## [INSTRUCTIONS TO FOLLOW]
Format the part of the rows below that opens with the line containing "Click the search bar at the top" and runs through the end of the rows as a JSON list of strings, one string per line, with blank lines skipped. Leave the pictures out of the answer.

Rows for locating described items:
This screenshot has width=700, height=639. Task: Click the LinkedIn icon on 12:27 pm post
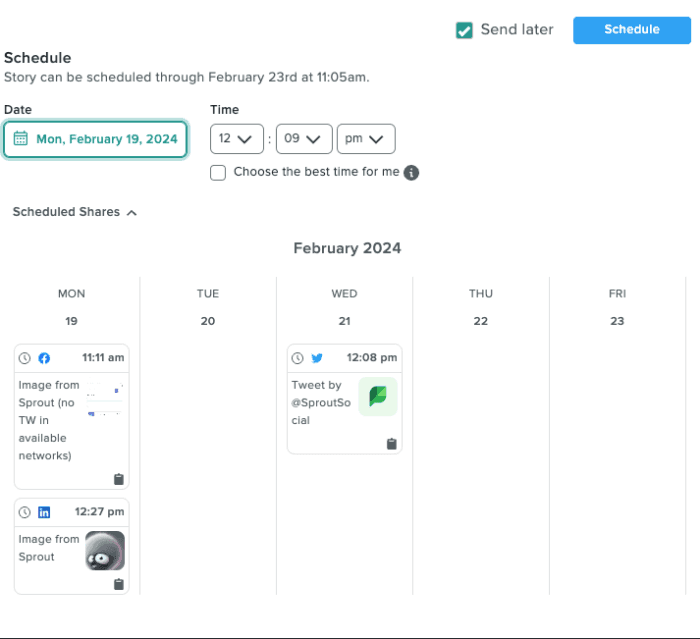44,512
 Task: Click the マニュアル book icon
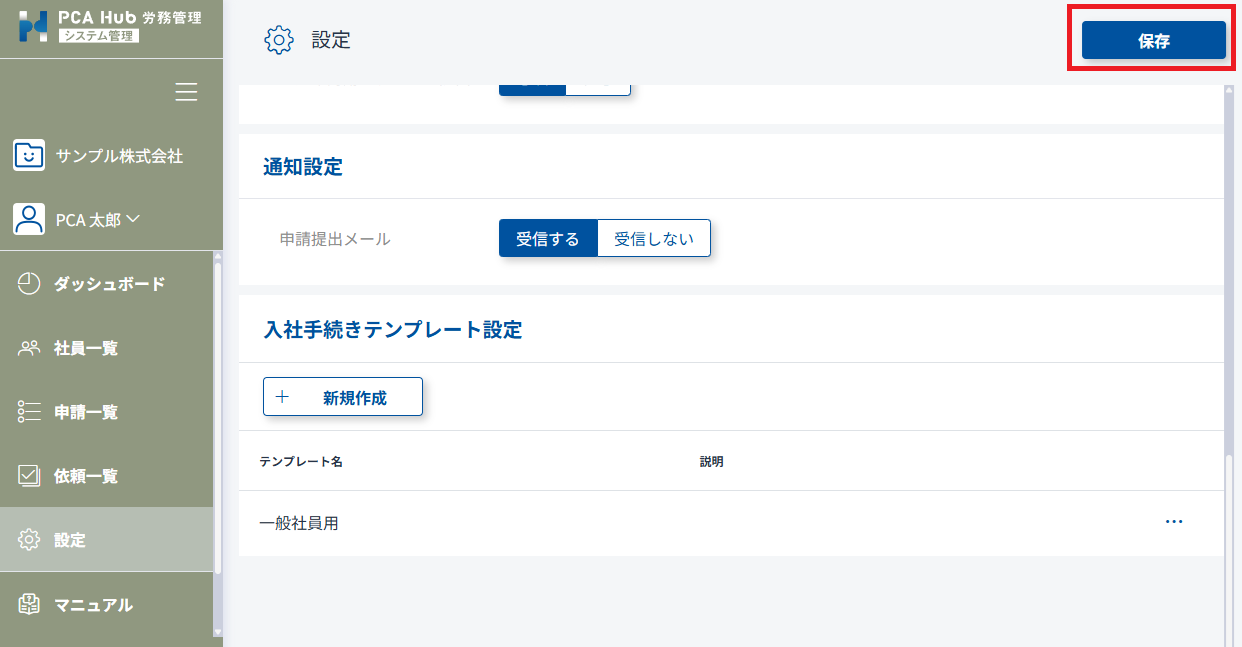(29, 604)
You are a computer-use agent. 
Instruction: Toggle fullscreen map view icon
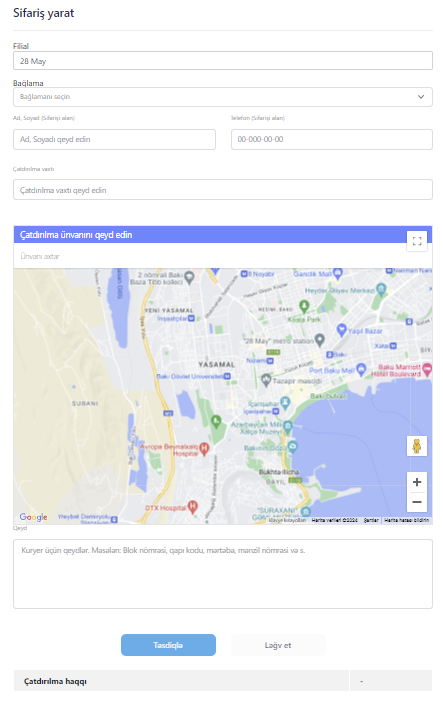click(417, 241)
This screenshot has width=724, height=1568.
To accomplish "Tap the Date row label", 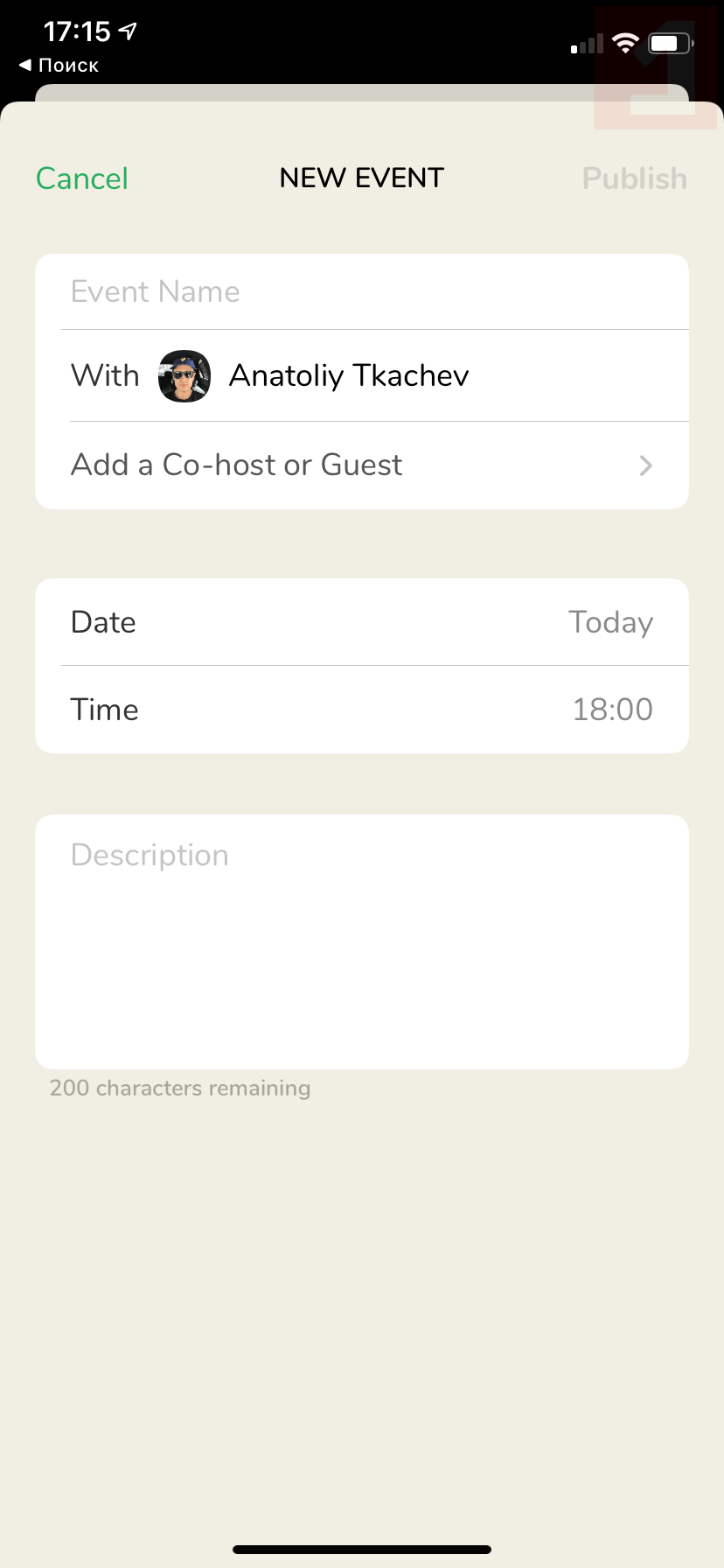I will tap(103, 622).
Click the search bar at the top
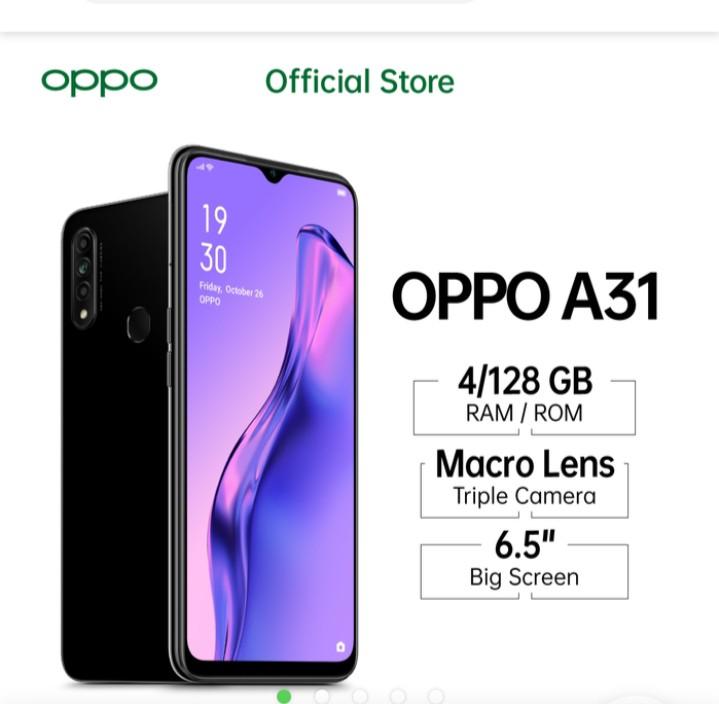This screenshot has height=704, width=719. [x=281, y=2]
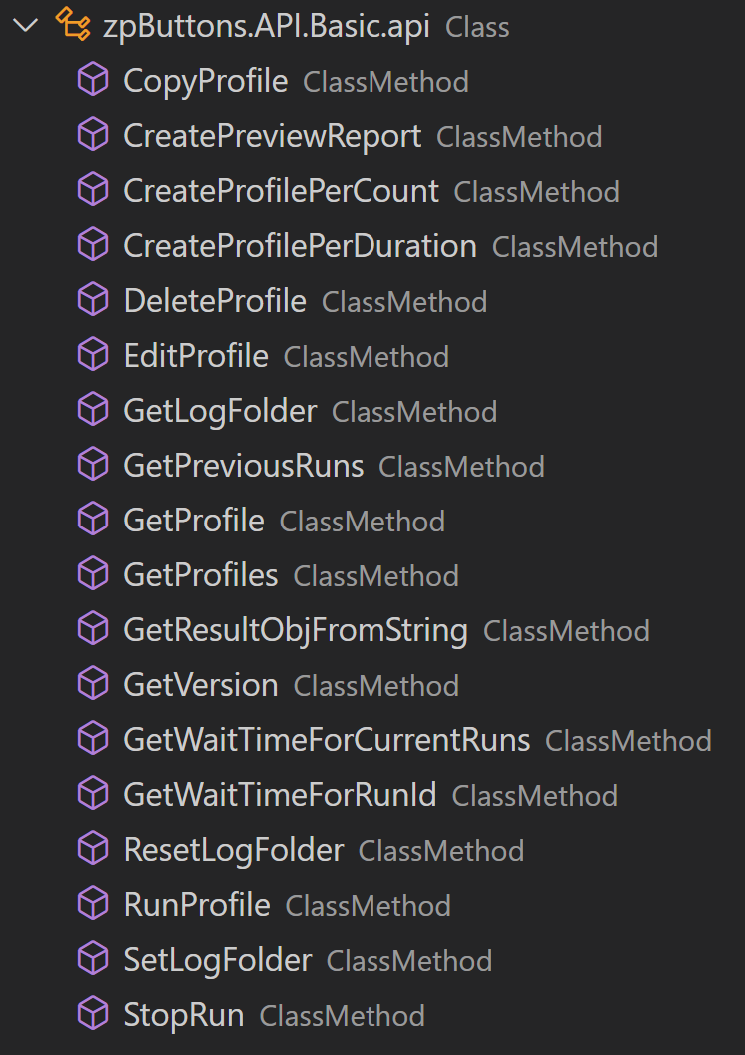Select SetLogFolder in the outline
745x1055 pixels.
point(217,960)
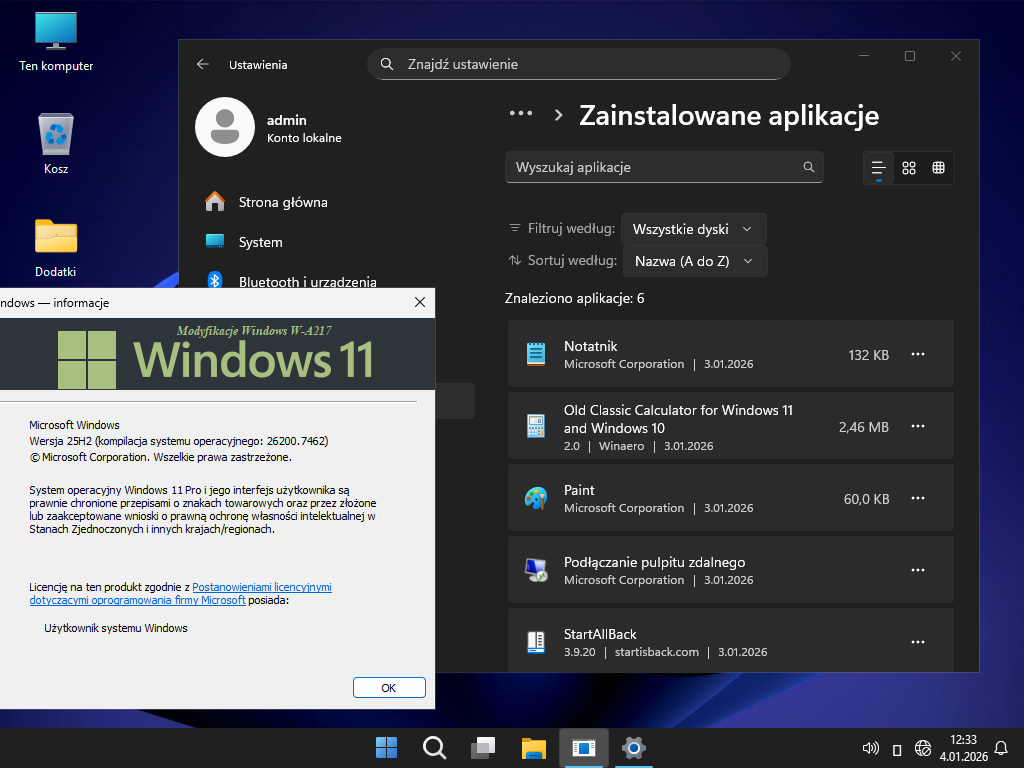Image resolution: width=1024 pixels, height=768 pixels.
Task: Click the search magnifier in Wyszukaj aplikacje
Action: (x=809, y=167)
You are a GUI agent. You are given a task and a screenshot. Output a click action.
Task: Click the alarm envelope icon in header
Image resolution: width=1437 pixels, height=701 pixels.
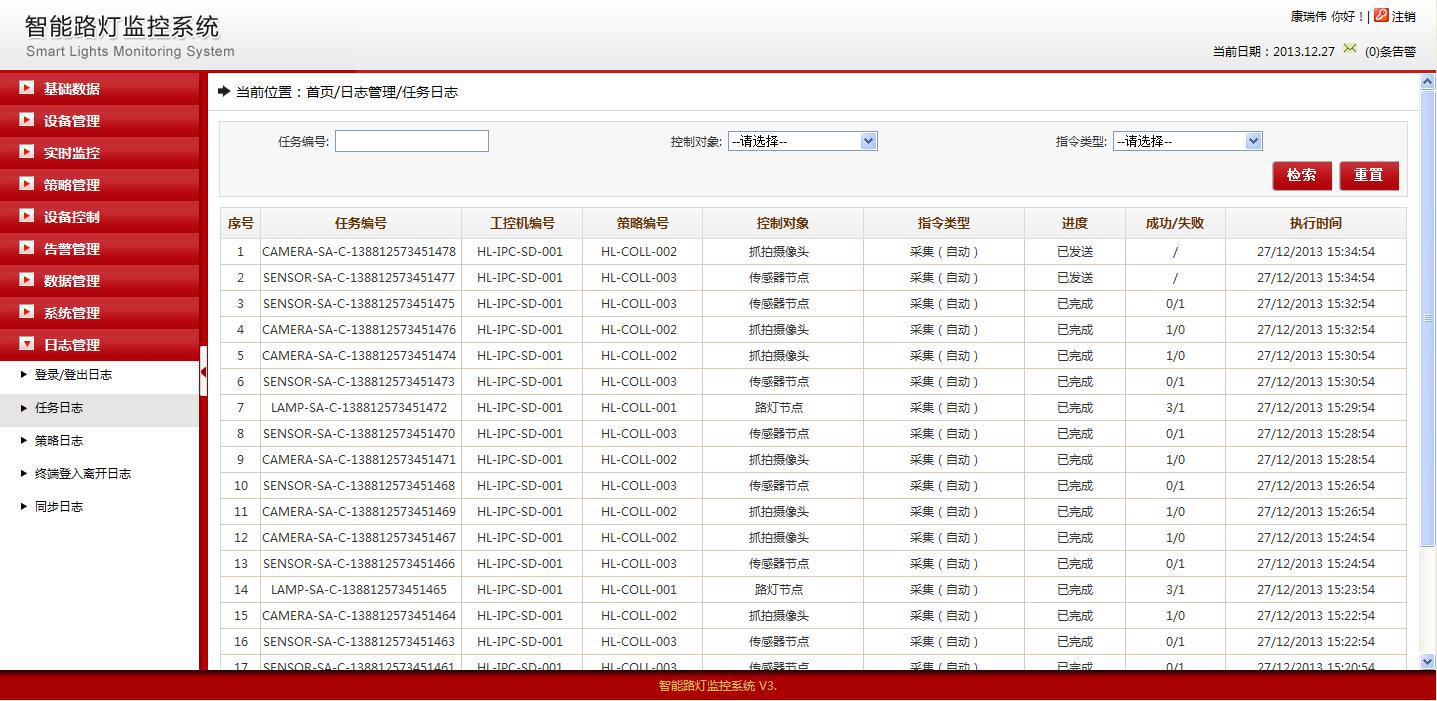pos(1350,49)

## [EXERCISE ANSWER]
[
  "Click the search bar at the top",
  "This screenshot has height=704, width=719. [x=281, y=2]",
  "Select SetLogFolder in the outline",
  "745x1055 pixels.",
  "point(217,960)",
  "Image resolution: width=1024 pixels, height=768 pixels.",
  "Task: Click the search magnifier in Wyszukaj aplikacje",
  "Action: (x=809, y=167)",
  "You are a GUI agent. You are given a task and a screenshot. Output a click action.",
  "Task: Click the alarm envelope icon in header",
  "Image resolution: width=1437 pixels, height=701 pixels.",
  "pos(1350,49)"
]